This moment was in Secondary School after I was suspected of being a lesbian. This was the first difficult moment because I was only 17 years old and did not know where to turn. Do I deny my sexuality, accept it, or just pretend and play along with what society expects of me? 

At this point, my instincts provoked my inner self to admit and accept that I am a lesbian and no one would influence my change of mind. At this point, I had different feelings, from excitement to anguish and judgment as to whether my actions were right or wrong. But then I knew I was ready for whatever outcome from the student body and some of my family members being informed. After the school tried to engage me in mental conversion therapy, it didn’t yield positive results because I already knew who I was and my sexuality. 

Reactions and Surprises 

Well, my family members who got informed were absolutely against it and eventually believed me when I denied it after I came home from vacation. I lost some friends because they saw me as bad luck who would not be able to excel in life if I didn’t quit being a lesbian. Others accepted but insisted I needed to change for God to take a turnaround point in my life, or else my life would be messed up. 

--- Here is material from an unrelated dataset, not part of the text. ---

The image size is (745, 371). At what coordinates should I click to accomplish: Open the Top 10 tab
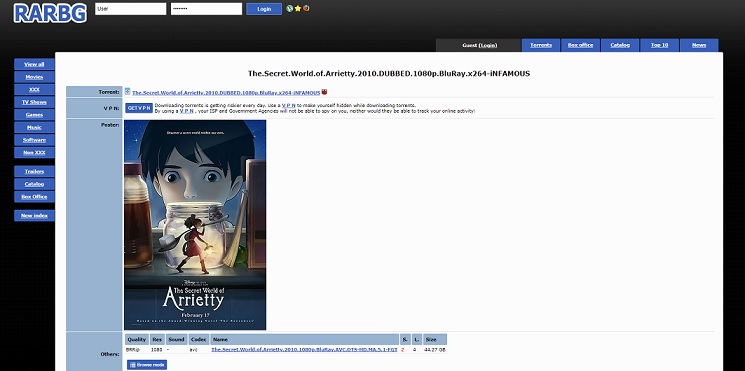(659, 45)
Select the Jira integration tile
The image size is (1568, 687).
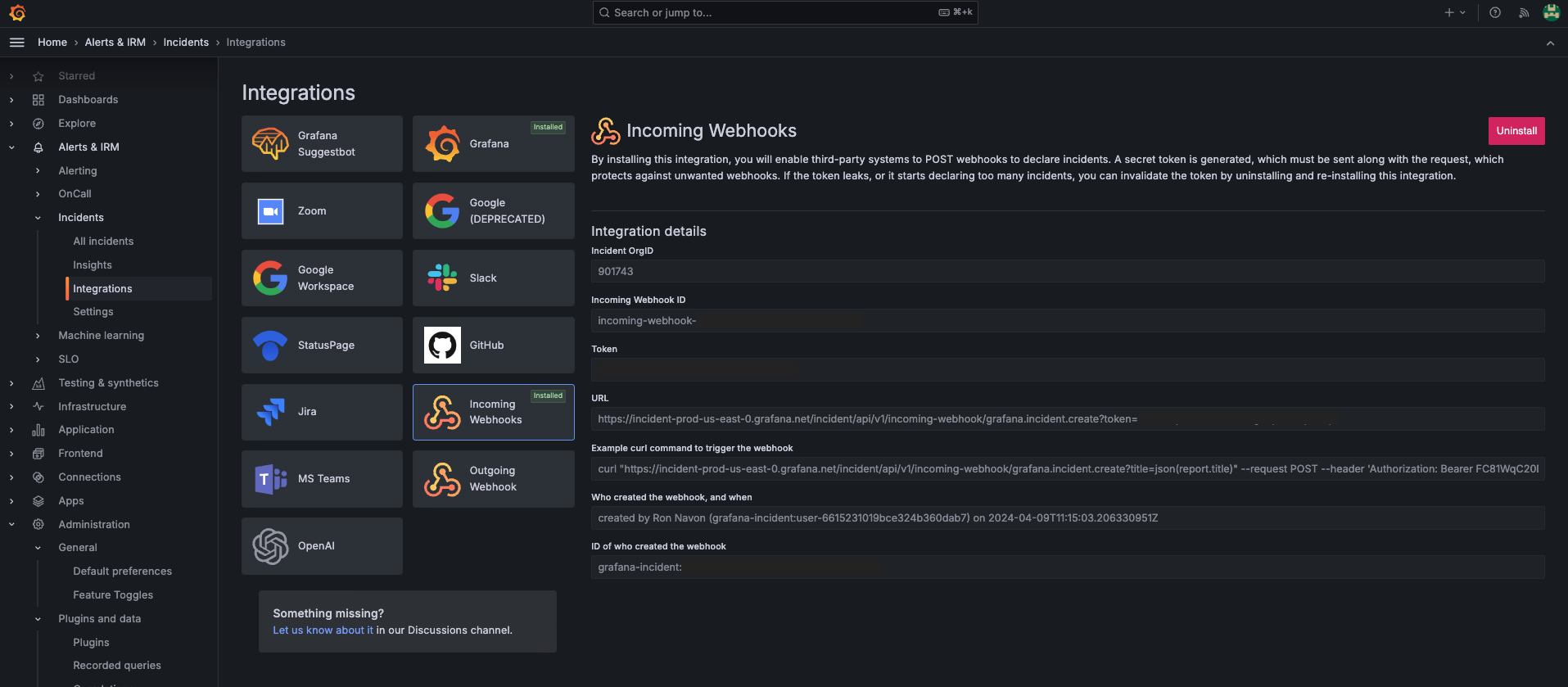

It was funny and, at the same time, strange for me to get to know all of this at that early age. There and then, the challenges began, and unfortunately, I had no one to hold onto as life became extremely difficult for me, even in my father’s house. My only support was from a distant uncle who didn’t believe I was a lesbian because he knew I was responsible and God-fearing. 

Guidance and Wisdom

The first thing I would say to someone thinking about coming out is for them to have some backup support, even if it’s coming from a total stranger. The stigma and discrimination they may face could be on different levels. However, it turns out they should have made those preparations. 

I would also advise my younger self not to feel overconfident when coming out because I got disappointed along the line by friends I thought were my allies. Also, the Headmaster didn’t sign my certificate of completion because of my sexuality. Life can take turns, and it’s important to always plan for both positive and negative outcomes. 

Throughout this journey, I must confess it has been extremely tough. I can never forget because when I reminisce about my younger self, I cry, laugh, and beat myself up for coming out too early because now, anytime I get into my secondary school, old teachers and patrons who were there by then know who I am. Even though it doesn’t bother me much, I get frustrated that I can get harmed around that area or get negative comments should I find myself in a homophobic space with them. I thank God for this journey, as it has shaped my decisions about what I say when I find myself in a difficult situation where my sexuality becomes a subject matter.